**Work required:** Lay out every line of the records below as a JSON list of strings, one string per line, with blank lines left out.

**Stored records:**
━━━━━━━━

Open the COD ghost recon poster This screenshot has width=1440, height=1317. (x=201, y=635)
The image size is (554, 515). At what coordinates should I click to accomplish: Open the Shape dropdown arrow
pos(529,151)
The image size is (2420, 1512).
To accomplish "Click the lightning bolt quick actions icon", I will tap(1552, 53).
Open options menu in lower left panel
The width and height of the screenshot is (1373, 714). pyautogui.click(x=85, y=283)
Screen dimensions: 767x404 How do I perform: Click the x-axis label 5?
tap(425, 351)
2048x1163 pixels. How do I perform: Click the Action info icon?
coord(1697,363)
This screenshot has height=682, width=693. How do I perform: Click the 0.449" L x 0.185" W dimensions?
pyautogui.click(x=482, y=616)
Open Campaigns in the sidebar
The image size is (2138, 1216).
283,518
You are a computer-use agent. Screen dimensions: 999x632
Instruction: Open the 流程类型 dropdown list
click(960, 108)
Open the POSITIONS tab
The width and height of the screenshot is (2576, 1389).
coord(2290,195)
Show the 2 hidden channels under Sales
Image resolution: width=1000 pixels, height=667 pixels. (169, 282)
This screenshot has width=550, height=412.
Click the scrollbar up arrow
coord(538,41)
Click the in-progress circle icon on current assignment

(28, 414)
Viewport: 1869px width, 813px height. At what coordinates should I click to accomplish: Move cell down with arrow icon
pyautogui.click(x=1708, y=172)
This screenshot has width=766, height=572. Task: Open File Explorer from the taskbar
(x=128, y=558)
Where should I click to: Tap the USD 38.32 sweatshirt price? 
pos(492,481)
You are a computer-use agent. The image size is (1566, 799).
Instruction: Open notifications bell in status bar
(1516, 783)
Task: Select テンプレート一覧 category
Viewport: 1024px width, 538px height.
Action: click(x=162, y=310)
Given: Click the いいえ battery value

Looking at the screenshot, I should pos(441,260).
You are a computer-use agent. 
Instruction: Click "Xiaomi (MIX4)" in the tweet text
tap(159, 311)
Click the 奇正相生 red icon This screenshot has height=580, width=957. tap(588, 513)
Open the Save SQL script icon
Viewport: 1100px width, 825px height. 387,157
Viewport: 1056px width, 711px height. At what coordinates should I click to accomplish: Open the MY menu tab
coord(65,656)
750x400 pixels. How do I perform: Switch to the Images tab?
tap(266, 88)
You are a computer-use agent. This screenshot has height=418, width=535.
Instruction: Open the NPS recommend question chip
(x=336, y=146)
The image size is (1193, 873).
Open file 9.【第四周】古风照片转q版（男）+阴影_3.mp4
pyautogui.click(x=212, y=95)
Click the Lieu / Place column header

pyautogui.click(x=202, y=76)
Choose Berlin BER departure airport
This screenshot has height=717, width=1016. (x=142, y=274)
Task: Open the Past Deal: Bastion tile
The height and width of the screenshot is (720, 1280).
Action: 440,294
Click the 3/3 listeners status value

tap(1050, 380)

━━━━━━━━

**Full answer:**
[
  "Open the COD ghost recon poster This screenshot has width=1440, height=1317. (x=201, y=635)",
  "The image size is (554, 515). At what coordinates should I click to accomplish: Open the Shape dropdown arrow",
  "pos(529,151)",
  "The image size is (2420, 1512).",
  "To accomplish \"Click the lightning bolt quick actions icon\", I will tap(1552, 53).",
  "Open options menu in lower left panel",
  "The width and height of the screenshot is (1373, 714). pyautogui.click(x=85, y=283)",
  "Screen dimensions: 767x404 How do I perform: Click the x-axis label 5?",
  "tap(425, 351)",
  "2048x1163 pixels. How do I perform: Click the Action info icon?",
  "coord(1697,363)",
  "This screenshot has height=682, width=693. How do I perform: Click the 0.449\" L x 0.185\" W dimensions?",
  "pyautogui.click(x=482, y=616)",
  "Open Campaigns in the sidebar",
  "The image size is (2138, 1216).",
  "283,518",
  "You are a computer-use agent. Screen dimensions: 999x632",
  "Instruction: Open the 流程类型 dropdown list",
  "click(960, 108)",
  "Open the POSITIONS tab",
  "The width and height of the screenshot is (2576, 1389).",
  "coord(2290,195)",
  "Show the 2 hidden channels under Sales",
  "Image resolution: width=1000 pixels, height=667 pixels. (169, 282)",
  "This screenshot has width=550, height=412.",
  "Click the scrollbar up arrow",
  "coord(538,41)",
  "Click the in-progress circle icon on current assignment",
  "(28, 414)",
  "Viewport: 1869px width, 813px height. At what coordinates should I click to accomplish: Move cell down with arrow icon",
  "pyautogui.click(x=1708, y=172)",
  "This screenshot has width=766, height=572. Task: Open File Explorer from the taskbar",
  "(x=128, y=558)",
  "Where should I click to: Tap the USD 38.32 sweatshirt price? ",
  "pos(492,481)",
  "You are a computer-use agent. The image size is (1566, 799).",
  "Instruction: Open notifications bell in status bar",
  "(1516, 783)",
  "Task: Select テンプレート一覧 category",
  "Viewport: 1024px width, 538px height.",
  "Action: click(x=162, y=310)",
  "Given: Click the いいえ battery value",
  "Looking at the screenshot, I should pos(441,260).",
  "You are a computer-use agent. ",
  "Instruction: Click \"Xiaomi (MIX4)\" in the tweet text",
  "tap(159, 311)",
  "Click the 奇正相生 red icon This screenshot has height=580, width=957. tap(588, 513)",
  "Open the Save SQL script icon",
  "Viewport: 1100px width, 825px height. 387,157",
  "Viewport: 1056px width, 711px height. At what coordinates should I click to accomplish: Open the MY menu tab",
  "coord(65,656)",
  "750x400 pixels. How do I perform: Switch to the Images tab?",
  "tap(266, 88)",
  "You are a computer-use agent. This screenshot has height=418, width=535.",
  "Instruction: Open the NPS recommend question chip",
  "(x=336, y=146)",
  "The image size is (1193, 873).",
  "Open file 9.【第四周】古风照片转q版（男）+阴影_3.mp4",
  "pyautogui.click(x=212, y=95)",
  "Click the Lieu / Place column header",
  "pyautogui.click(x=202, y=76)",
  "Choose Berlin BER departure airport",
  "This screenshot has height=717, width=1016. (x=142, y=274)",
  "Task: Open the Past Deal: Bastion tile",
  "The height and width of the screenshot is (720, 1280).",
  "Action: 440,294",
  "Click the 3/3 listeners status value",
  "tap(1050, 380)"
]